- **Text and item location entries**
========

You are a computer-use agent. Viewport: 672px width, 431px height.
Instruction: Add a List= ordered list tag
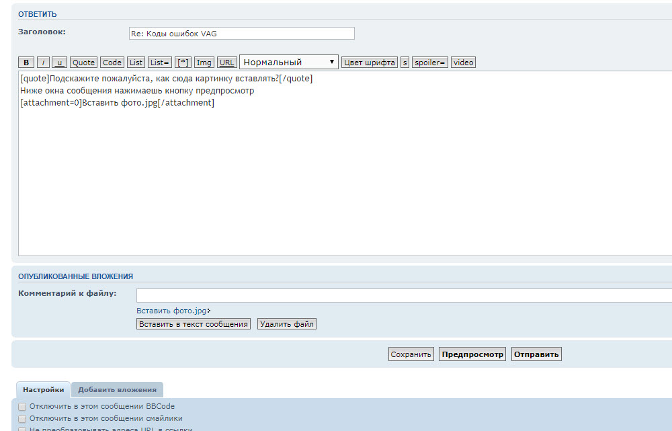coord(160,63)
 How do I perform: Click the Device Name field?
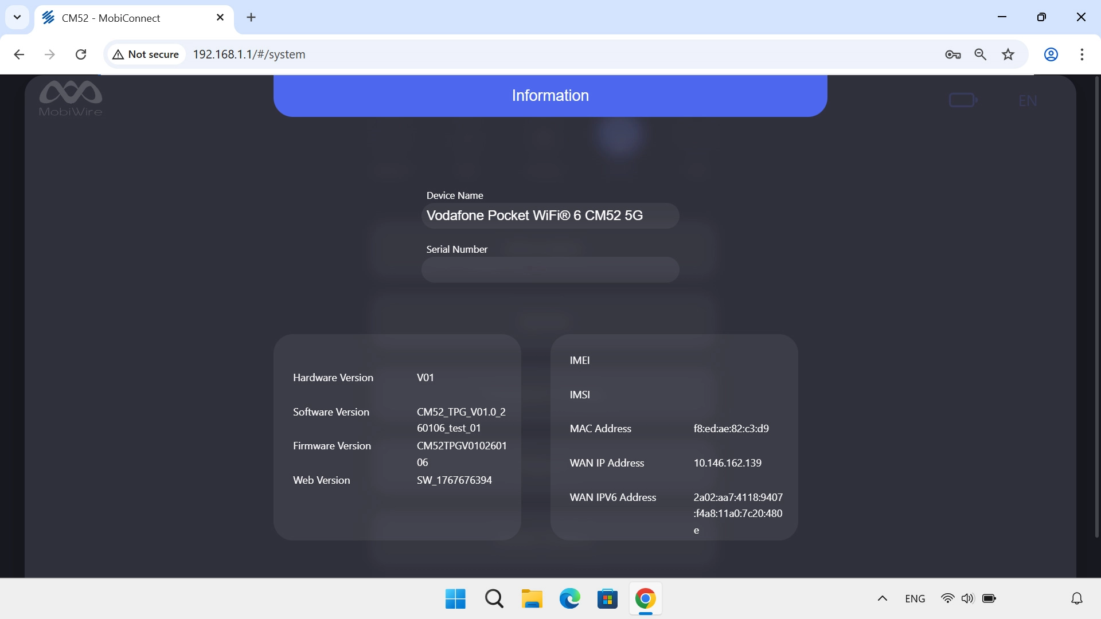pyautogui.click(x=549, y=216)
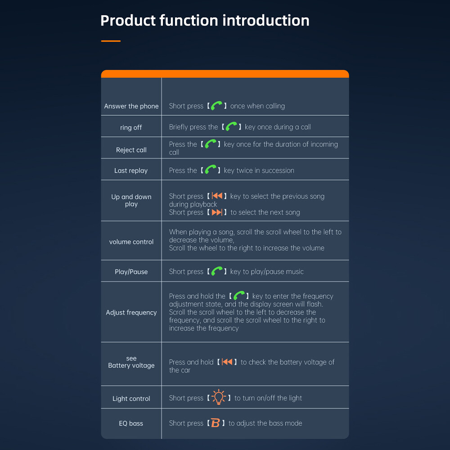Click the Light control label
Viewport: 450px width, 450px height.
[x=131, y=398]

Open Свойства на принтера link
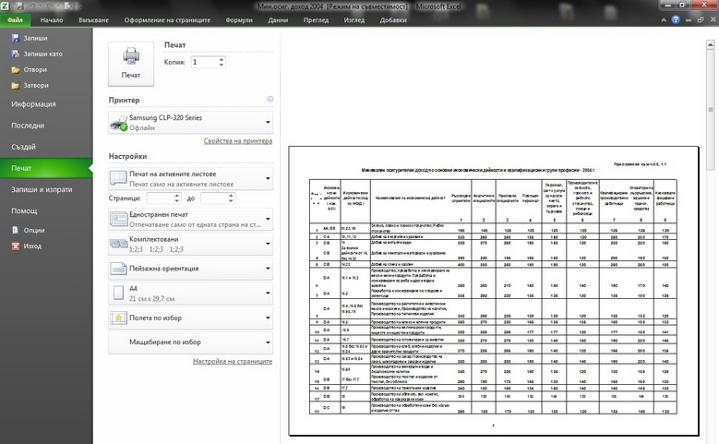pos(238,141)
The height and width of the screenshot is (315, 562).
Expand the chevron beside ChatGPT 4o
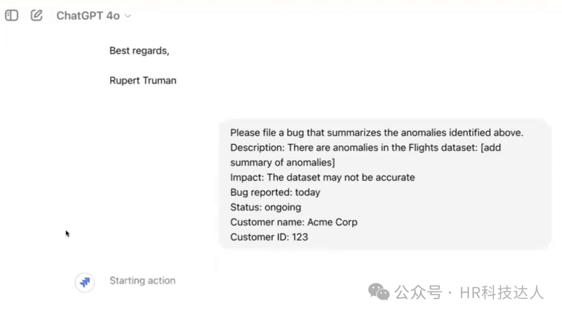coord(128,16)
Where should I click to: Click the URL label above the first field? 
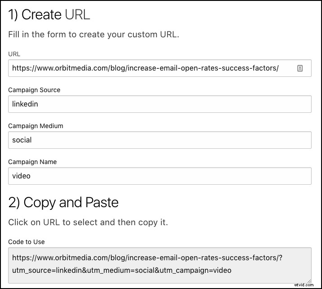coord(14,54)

========

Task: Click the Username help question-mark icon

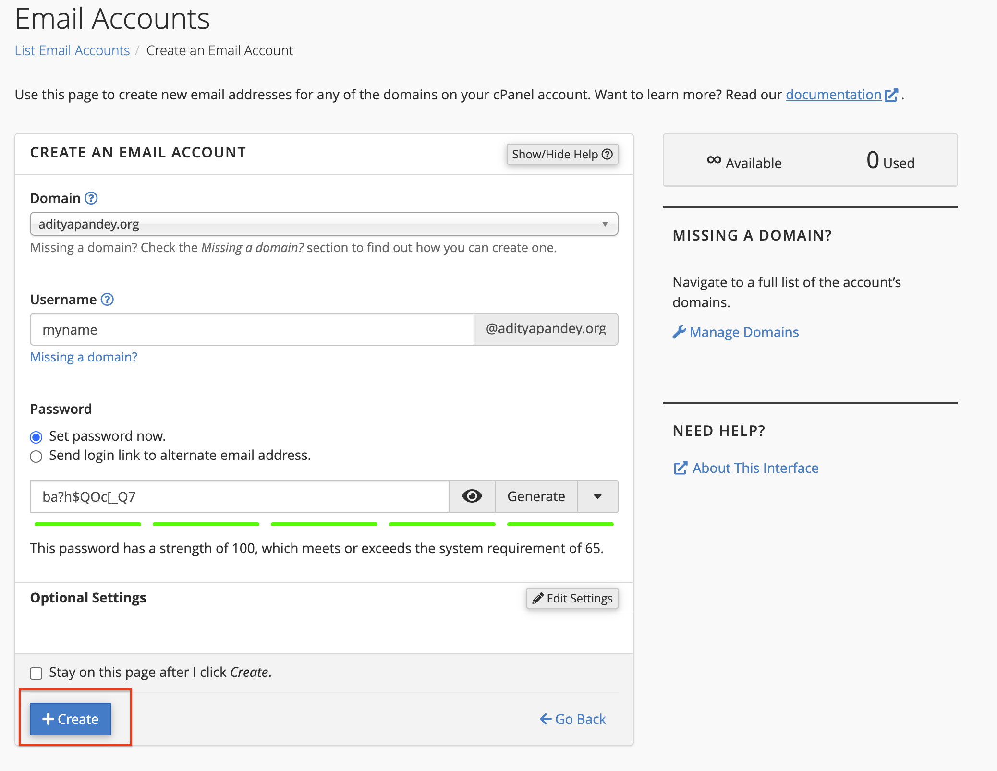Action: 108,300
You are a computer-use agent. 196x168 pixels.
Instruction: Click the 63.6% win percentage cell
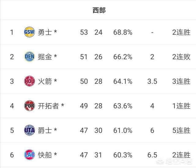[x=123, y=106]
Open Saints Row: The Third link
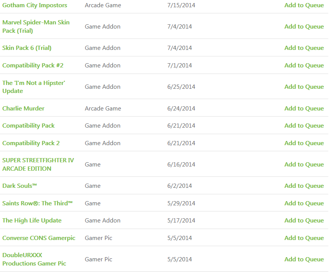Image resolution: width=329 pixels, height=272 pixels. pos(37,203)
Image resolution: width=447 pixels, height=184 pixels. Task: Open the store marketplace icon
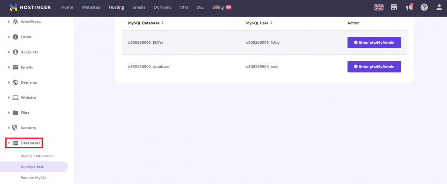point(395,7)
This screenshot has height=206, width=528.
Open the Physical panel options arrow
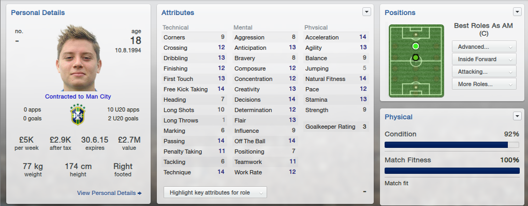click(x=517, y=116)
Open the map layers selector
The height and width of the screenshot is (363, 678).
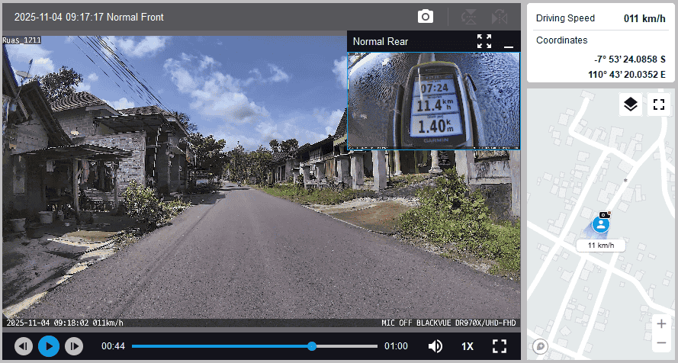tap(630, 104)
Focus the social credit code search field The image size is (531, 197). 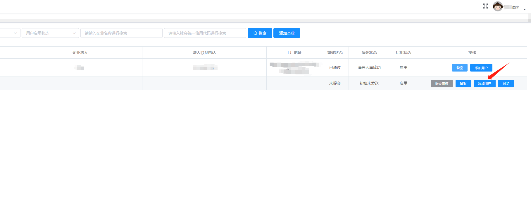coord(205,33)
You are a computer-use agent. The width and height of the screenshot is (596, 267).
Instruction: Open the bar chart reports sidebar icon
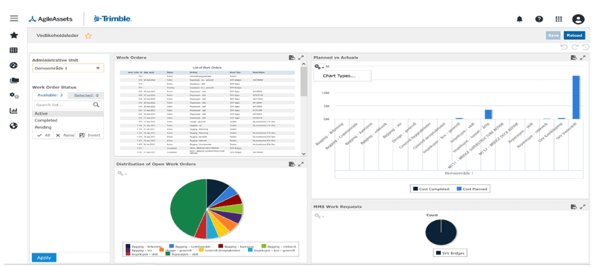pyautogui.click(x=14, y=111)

========

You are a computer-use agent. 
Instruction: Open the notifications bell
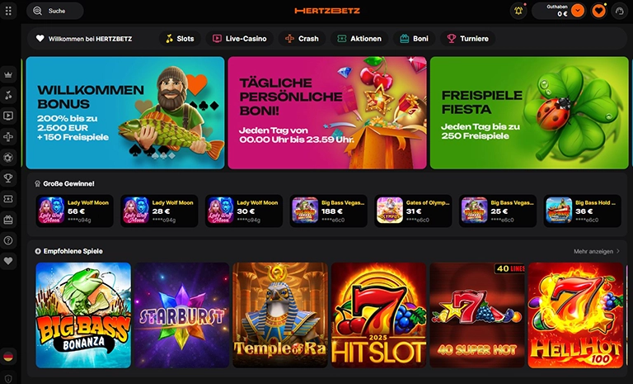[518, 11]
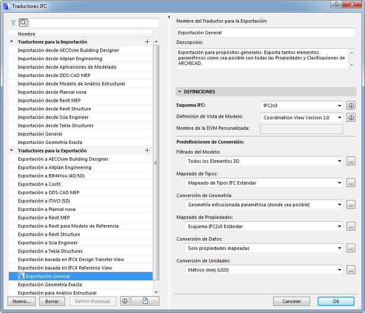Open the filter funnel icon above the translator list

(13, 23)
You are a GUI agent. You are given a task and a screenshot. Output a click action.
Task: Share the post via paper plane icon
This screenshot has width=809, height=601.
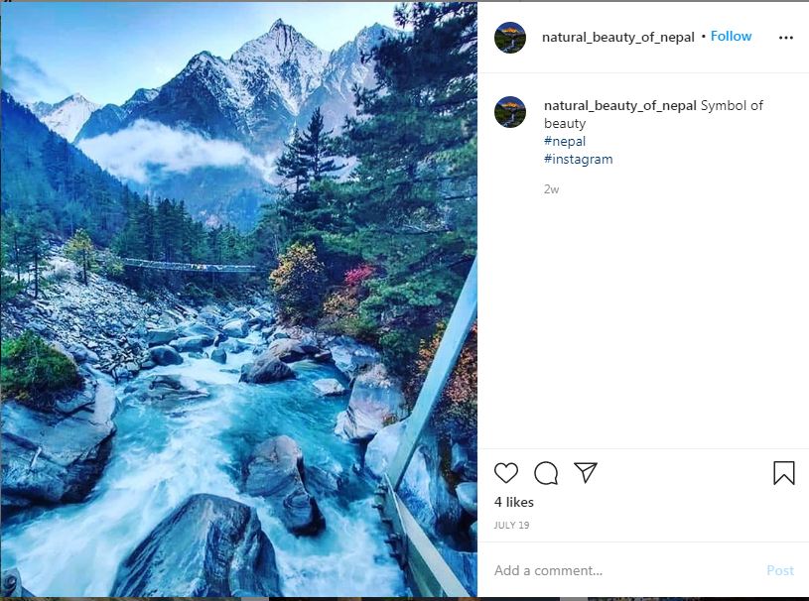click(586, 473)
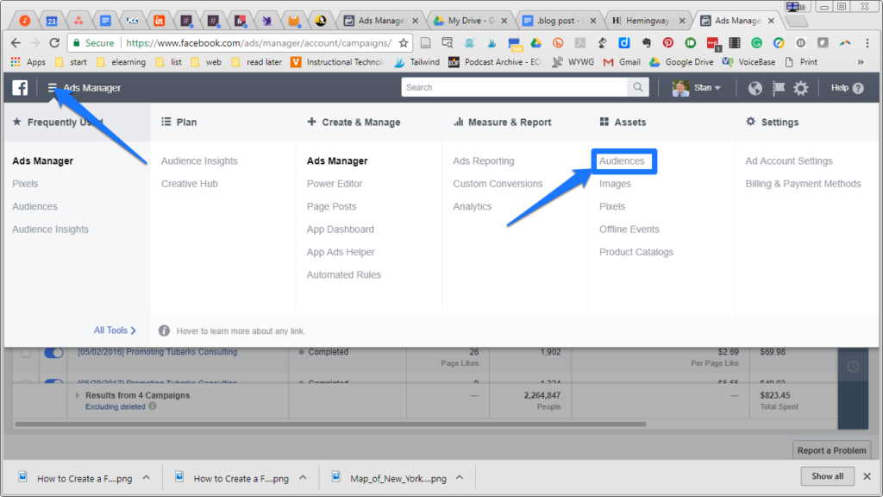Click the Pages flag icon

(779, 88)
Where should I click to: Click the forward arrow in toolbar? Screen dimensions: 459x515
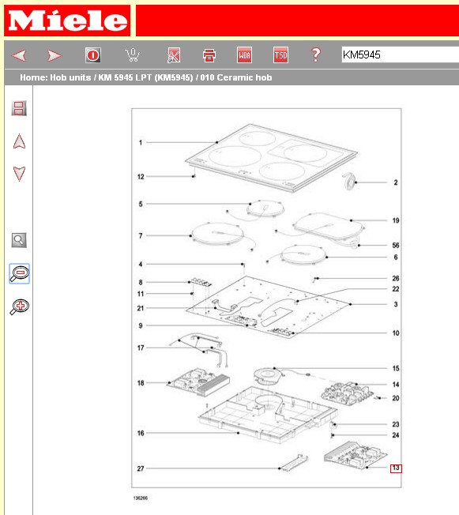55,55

========

- **AIM OF THE EXERCISE**
Pull out the lines of the material that start with the line containing "You are a computer-use agent. Viewport: 672px" and run through the line containing "coord(128,16)", repeating each one word for word. Leave the pictures out.

- **SOLUTION BELOW**
You are a computer-use agent. Viewport: 672px width, 431px height.
Instruction: Add a List= ordered list tag
coord(160,63)
 How do I perform: Click the Device Name field?
pyautogui.click(x=549, y=216)
Click the Light control label
Viewport: 450px width, 450px height.
[x=131, y=398]

Open Свойства на принтера link
pos(238,141)
The height and width of the screenshot is (315, 562).
Expand the chevron beside ChatGPT 4o
coord(128,16)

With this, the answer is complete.